We present SeMLaPS, a real-time semantic mapping system based on 2D-3D networks that takes in a sequence of RGB-D images, outputs the semantic mapping of the scene sequentially.
Our experiments show that SeMLaPS achieves state-of-the-art accuracy among real-time 2D-3D networks and shows better cross-sensor generalization capabilities than methods based on 3D-only networks.
We present Co-SLAM, a neural SLAM method that perform real-time camera tracking and dense reconstruction based on a joint encoding.
Experimental results show that Co-SLAM runs at 10-17Hz and achieves state-of-the-art scene reconstruction results and competitive tracking performance in various datasets and benchmarks (ScanNet, TUM, Replica, Synthetic RGBD).
We present GO-Surf, a direct feature grid optimization method for
accurate and fast surface reconstruction from RGB-D sequences.

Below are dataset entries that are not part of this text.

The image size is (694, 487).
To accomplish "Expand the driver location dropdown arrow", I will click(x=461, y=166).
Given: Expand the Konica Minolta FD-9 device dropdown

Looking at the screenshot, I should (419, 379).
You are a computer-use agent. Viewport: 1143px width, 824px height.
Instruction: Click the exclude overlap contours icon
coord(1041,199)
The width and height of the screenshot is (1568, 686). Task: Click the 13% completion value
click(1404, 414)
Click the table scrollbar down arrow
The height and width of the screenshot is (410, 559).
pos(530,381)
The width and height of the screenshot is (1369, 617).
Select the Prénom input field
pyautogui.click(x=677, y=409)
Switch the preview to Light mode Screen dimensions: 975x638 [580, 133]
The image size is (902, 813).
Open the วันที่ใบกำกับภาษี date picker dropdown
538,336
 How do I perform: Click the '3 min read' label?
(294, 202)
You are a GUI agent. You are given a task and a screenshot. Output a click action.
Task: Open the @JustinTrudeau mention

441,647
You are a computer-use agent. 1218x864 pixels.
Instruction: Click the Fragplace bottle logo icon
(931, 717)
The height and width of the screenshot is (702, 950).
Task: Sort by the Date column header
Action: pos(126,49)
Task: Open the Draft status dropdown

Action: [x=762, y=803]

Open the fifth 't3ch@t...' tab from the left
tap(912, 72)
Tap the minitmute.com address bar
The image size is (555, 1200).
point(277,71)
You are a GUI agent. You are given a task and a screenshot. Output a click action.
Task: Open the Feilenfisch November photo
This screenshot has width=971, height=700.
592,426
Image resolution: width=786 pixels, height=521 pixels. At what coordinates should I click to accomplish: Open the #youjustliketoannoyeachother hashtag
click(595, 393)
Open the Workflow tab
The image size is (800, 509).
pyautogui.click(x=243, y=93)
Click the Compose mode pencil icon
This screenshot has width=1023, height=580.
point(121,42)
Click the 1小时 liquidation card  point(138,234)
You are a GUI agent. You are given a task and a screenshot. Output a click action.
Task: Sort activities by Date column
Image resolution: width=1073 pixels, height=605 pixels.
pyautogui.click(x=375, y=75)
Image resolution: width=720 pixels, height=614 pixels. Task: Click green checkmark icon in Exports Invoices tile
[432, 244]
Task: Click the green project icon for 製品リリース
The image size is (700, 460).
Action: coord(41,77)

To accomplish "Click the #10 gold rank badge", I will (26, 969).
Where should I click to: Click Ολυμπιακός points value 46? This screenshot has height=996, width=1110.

GO-Surf can optimize sequences of 1-2K frames in 15-45 minutes,
a speedup of 60 times over NeuralRGB-D (Azinovic et al. 2022).
We also show that with slightly reduced voxel resolution
GO-Surf is able to run online mapping at interactive framerate (15FPS).
We propose DSP-SLAM, an object-oriented SLAM system that builds a rich and accurate joint map of dense 3D models for foreground objects,
and sparse landmark points to represent the background. Objects are represented as compact and optimisable codes learned from a category-specific deep shape embeddings.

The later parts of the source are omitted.